■ Exercises to complete:
**1)** Answer these questions using the passage on AI:
(a) Which three software development tools does the passage say ChatGPT should be taught to use?
(b) What possible solution does the passage propose for AI's trouble with many files?
(c) According to the passage, what is the best way to learn knowledge and keep it in your brain?
**2)** From the passage on AI, output the section starting with "Challenges and Opportunities" and going on through "and accurate solutions.", copied word for word.
**3)** Write the next part of the passage on AI, continuing from its last sentence.

■ Document excerpt:
- - - -

AI models can be used to perform fast and in-depth data analysis. Not only can AI read and analyze data, but it can clean data, recognize patterns, predict future data based on past data, detect anomalies, make predictions, and generate automated reports. Vitally, AI models can be customized to fit your exact needs. A funny but true saying that applies here very well: “Why spend 10 minutes doing a task, when you can spend 10 hours automating it?”. Certainly, the saying is meant to be ironic, however although it is a greater (temporary) time commitment, all those sets of 10 minutes doing mind-numbing tasks will definitively add up to more than 10 hours in the long run - and think of how much happier you will be to not be doing such mundane tasks!

Challenges and Opportunities

While AI has been a great help to me, it certainly does not help as much as I’d like it to. Especially in the context of working with many files at once, ChatGPT is absolutely at a loss. In the context of my final project, ChatGPT has only offered poorly written, incorrectly organized, and outdated code. Teaching it to use modern software development tools like Meteor, MongoDB, and React, would absolutely be worthwhile.

Virtual Machine

As mentioned previously, AI does not do great with a large number of files or interconnected components across files. A possible solution is to implement AI that can utilize a virtual machine. This way, it can read many files, write command prompts, and run sites to see what is happening and provide more involved and accurate solutions.

Comparative Analysis

Traditional teaching does not offer customized information to a student. More often than not, they throw the book at you and walk away. With AI, students can query exactly what they want to know and usually get a very helpful result. Additionally, this helps students stay engaged, as they are actively interacting with an interface to gain insight into a topic. Not only this, but students can ask for applications beyond what is in a book or lecture, potentially connecting the material they are learning with something that truly speaks to their interests. The ability to make mundane textbook knowledge come to life is precious. Applying knowledge is the best way to learn it and actually keep it in your brain. These are valuable tenets not available before generative AI.

- - - -

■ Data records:

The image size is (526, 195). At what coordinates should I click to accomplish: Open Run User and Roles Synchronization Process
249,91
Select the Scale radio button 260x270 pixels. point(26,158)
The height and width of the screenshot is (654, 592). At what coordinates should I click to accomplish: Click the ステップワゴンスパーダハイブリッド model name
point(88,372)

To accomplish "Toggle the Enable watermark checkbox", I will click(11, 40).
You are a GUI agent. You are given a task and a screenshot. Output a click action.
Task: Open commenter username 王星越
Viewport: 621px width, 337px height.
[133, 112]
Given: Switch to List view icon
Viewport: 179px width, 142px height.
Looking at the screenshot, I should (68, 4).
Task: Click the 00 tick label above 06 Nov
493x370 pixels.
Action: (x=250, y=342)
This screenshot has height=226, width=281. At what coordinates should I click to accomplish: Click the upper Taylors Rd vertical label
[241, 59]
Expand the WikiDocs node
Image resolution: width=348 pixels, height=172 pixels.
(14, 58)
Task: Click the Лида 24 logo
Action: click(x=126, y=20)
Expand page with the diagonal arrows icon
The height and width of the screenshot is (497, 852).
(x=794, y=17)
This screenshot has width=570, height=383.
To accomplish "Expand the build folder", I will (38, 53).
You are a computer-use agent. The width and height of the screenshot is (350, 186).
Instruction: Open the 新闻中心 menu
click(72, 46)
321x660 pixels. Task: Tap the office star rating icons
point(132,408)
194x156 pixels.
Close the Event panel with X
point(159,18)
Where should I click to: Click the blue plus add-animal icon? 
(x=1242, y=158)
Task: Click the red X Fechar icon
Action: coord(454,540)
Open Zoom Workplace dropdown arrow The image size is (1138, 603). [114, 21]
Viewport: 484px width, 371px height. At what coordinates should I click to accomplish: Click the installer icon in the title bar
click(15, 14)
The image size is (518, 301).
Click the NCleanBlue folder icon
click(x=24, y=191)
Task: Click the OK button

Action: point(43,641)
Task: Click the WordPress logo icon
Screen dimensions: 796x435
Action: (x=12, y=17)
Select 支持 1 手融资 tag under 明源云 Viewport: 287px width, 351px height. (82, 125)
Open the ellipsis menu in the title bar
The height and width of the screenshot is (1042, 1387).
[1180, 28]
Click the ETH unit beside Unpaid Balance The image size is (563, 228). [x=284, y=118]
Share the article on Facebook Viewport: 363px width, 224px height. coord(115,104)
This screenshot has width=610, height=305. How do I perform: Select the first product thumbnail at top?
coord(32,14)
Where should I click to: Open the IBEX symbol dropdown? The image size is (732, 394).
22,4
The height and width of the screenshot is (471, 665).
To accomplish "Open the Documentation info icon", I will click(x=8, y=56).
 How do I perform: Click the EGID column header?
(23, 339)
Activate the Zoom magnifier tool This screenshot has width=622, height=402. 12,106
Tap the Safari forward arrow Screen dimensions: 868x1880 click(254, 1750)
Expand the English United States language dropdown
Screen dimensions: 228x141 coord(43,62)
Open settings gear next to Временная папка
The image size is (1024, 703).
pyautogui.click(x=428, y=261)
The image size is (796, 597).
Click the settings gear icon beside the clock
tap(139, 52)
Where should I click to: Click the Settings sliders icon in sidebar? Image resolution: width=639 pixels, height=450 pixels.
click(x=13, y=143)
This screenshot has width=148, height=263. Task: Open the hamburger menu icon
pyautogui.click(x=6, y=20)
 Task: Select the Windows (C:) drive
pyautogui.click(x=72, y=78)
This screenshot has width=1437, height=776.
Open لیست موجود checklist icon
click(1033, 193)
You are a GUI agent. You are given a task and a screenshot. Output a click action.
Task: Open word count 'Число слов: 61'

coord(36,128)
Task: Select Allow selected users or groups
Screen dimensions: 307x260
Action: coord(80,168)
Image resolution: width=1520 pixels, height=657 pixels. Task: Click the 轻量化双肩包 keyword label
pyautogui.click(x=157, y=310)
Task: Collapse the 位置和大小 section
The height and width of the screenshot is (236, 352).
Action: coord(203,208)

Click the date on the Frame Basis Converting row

- - - -

■ Responses per task:
**1)**
(a) Meteor, MongoDB, and React.
(b) Implementing AI that can utilize a virtual machine.
(c) Applying it.

**2)**
Challenges and Opportunities

While AI has been a great help to me, it certainly does not help as much as I’d like it to. Especially in the context of working with many files at once, ChatGPT is absolutely at a loss. In the context of my final project, ChatGPT has only offered poorly written, incorrectly organized, and outdated code. Teaching it to use modern software development tools like Meteor, MongoDB, and React, would absolutely be worthwhile.

Virtual Machine

As mentioned previously, AI does not do great with a large number of files or interconnected components across files. A possible solution is to implement AI that can utilize a virtual machine. This way, it can read many files, write command prompts, and run sites to see what is happening and provide more involved and accurate solutions.

**3)**
The main failure of generative AI is the depth and accuracy of the knowledge. Unfortunately, I have found far too many instances in which AI offers an incorrect answer, stating it as fact. In addition, it cannot teach you to think and problem solve. The most valuable part of my education, in my opinion, is that I am learning how to problem solve, regardless of the content the problem covers. Without being able to pick instructors’ brains, I wouldn’t be able to observe helpful methods for information synthesis and content creation.

Future Considerations

Generative AI plays a huge role in the future of software engineering education. It has the potential to completely knockout the mundane tasks associated with learning big concepts. More often than not, the mundane tasks and technicalities create a HUGE mess, especially in the context of bigger coding projects. Generative AI can allow students to focus on the bigger picture, allowing only more and more advancements in education as well as the profession itself.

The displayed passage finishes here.